“Waylowaylo”: Changing attitudes on girls’ education to delay marriage in Senegal [Video]
To celebrate International Human Rights Day on 10 December, Girls Not Brides member Tostan and Venice Arts, in collaboration with the Sundance Institute and The Skoll Foundation, launched a series of short films telling stories of change in Senegal.
One of them is “Waylowaylo”, meaning “change” in Pulaar.
Through the eyes of a girl named Maoundé, and her father, the village chief, “Waylowaylo” tells the story of how a small community in Senegal chose education over marriage.
After three years of human rights education through Tostan’s community empowerment programme, the village of Tankanto Maoundé in Kolda, Senegal, made the collective decision to invest in girls’ education and to delay their marriage.
Maoundé is one of the girls who benefited from this programme. A few years ago, her father refused to support her ambition of going to school. He explains why:
“In our tradition, girls were not allowed to go to school. We kept our daughters until they were 13 and then gave them into marriage to close family members. This was the reason that I refused to send her to school.”
In our tradition, girls were not allowed to go to school. We kept our daughters until they were 13 and then gave them into marriage.
During the three years of the programme, however, Maoundé’s father quickly saw the advantages of educating his daughter:
“With the change from the Tostan programme, I began to understand the importance of education for Maoundé and I began to support her in her schooling. Since the changes have come to the village, I, as a father, regret my refusal to send Maoundé to school.”

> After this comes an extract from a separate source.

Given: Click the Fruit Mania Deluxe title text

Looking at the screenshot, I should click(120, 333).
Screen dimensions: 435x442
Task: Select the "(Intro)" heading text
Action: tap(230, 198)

As the village leader, he is now confident in the belief that communities should invest in girls’ education, not their early marriage.
Fostering change through storytelling
“Waylowaylo” is the result of a Tostan-led community training in media techniques and documentary filmmaking that enabled community members to use the power of storytelling to share the stories that are most meaningful to them.
The film will be used in communities to foster dialogue on girls’ education, and to bring community voices to the fore.
“The amplification of community voices really is key to empowering development, and through participant-produced filmmaking, community priorities and solutions can be brought directly to the forefront,” explained Molly Melching, Founder and Executive Director of Tostan.
“This project developed participants’ knowledge of documentary filmmaking and their skills in using media tools but, and more importantly, it deepened their ability to listen for, visualize, and uplift stories of transformation; to understand that even small stories, told well, can serve as witness, facilitator, and change agent”, added Lynn Warshafsky, Founder and Executive Director of Venice Arts.